Read Michael Feather's book "Working effectively with Legacy Code"
This is a GREAT book.
If you don't like that answer, then the best advice I can give would be:
First, stop making new legacy code[1]
[1]: Legacy code = code without unit tests and therefore an unknown
Changing legacy code without an automated test suite in place is dangerous and irresponsible. Without good unit test coverage, you can't possibly know what affect those changes will have. Feathers recommends a "stranglehold" approach where you isolate areas of code you need to change, write some basic tests to verify basic assumptions, make small changes backed by unit tests, and work out from there.
NOTE: I'm not saying you need to stop everything and spend weeks writing tests for everything. Quite the contrary, just test around the areas you need to test and work out from there.
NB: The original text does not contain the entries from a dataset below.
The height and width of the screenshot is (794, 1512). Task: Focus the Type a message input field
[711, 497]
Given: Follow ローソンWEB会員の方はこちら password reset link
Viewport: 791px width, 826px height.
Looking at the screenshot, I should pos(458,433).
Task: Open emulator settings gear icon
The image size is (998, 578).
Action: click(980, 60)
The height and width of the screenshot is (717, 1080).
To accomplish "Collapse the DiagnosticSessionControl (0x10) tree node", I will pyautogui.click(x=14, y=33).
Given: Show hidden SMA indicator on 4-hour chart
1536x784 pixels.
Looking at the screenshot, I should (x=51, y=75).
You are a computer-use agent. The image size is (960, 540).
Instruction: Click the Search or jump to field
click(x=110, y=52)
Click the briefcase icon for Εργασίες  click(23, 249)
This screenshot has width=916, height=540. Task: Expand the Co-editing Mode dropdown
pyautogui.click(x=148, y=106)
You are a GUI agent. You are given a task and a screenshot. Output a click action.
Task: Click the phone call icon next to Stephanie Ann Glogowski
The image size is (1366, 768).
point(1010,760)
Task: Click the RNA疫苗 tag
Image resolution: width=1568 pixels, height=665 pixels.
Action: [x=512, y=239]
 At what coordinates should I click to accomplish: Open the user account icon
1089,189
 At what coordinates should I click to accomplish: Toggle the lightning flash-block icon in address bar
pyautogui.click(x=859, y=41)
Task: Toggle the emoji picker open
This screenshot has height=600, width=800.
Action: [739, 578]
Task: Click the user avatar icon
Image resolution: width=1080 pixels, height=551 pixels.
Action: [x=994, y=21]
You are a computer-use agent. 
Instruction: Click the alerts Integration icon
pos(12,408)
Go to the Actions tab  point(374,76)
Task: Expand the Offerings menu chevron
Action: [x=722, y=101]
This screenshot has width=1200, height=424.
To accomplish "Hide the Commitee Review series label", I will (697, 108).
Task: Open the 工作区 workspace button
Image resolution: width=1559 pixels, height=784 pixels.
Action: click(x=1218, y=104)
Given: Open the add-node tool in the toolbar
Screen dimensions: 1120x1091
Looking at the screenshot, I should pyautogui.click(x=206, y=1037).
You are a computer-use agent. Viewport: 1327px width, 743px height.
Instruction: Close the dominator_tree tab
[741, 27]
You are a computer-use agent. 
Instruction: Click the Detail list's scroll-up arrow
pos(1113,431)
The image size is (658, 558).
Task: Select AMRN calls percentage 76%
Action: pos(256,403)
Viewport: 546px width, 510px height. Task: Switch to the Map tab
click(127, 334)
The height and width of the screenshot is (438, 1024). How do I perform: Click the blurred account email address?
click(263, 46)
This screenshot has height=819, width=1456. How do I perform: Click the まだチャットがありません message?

Jimmy Bogard and Ray Houston did an interesting screen cast on a subject very similar to this:
http://www.lostechies.com/blogs/jimmy_bogard/archive/2008/05/06/pablotv-eliminating-static-dependencies-screencast.aspx
I work with a legacy 1M LOC application written and modified by about 50 programmers.
* Remove unused code
Almost useless... just ignore it. You wont get a big Return On Investment (ROI) from that one.
* Remove duplicated code
Actually, when I fix something I always search for duplicate. If I found some I put a generic function or comment all code occurrence for duplication (sometime, the effort for putting a generic function doesn't worth it). The main idea, is that I hate doing the same action more than once. Another reason is because there's always someone (could be me) that forget to check for other occurrence...
* Add unit tests to improve test coverage where coverage is low
Automated unit tests is wonderful... but if you have a big backlog, the task itself is hard to promote unless you have stability issue. Go with the part you are working on and hope that in a few year you have decent coverage.
* Create consistent formatting across files
IMO the difference in formatting is part of the legacy. It give you an hint about who or when the code was written. This can gave you some clue about how to behave in that part of the code. Doing the job of reformatting, isn't fun and it doesn't give any value for your customer.
* Update 3rd party software
Do it only if there's new really nice feature's or the version you have is not supported by the new operating system.
* Reduce warnings generated by static analysis tools
It can worth it. Sometime warning can hide a potential bug.
I'd say 'remove duplicated code' pretty much means you have to pull code out and abstract it so it can be used in multiple places - this, in theory, makes bugs easier to fix because you only have to fix one piece of code, as opposed to many pieces of code, to fix a bug in it.
Add unit tests to improve test coverage. Having good test coverage will allow you to refactor and improve functionality without fear.
There is a good book on this written by the author of CPPUnit, Working Effectively with Legacy Code.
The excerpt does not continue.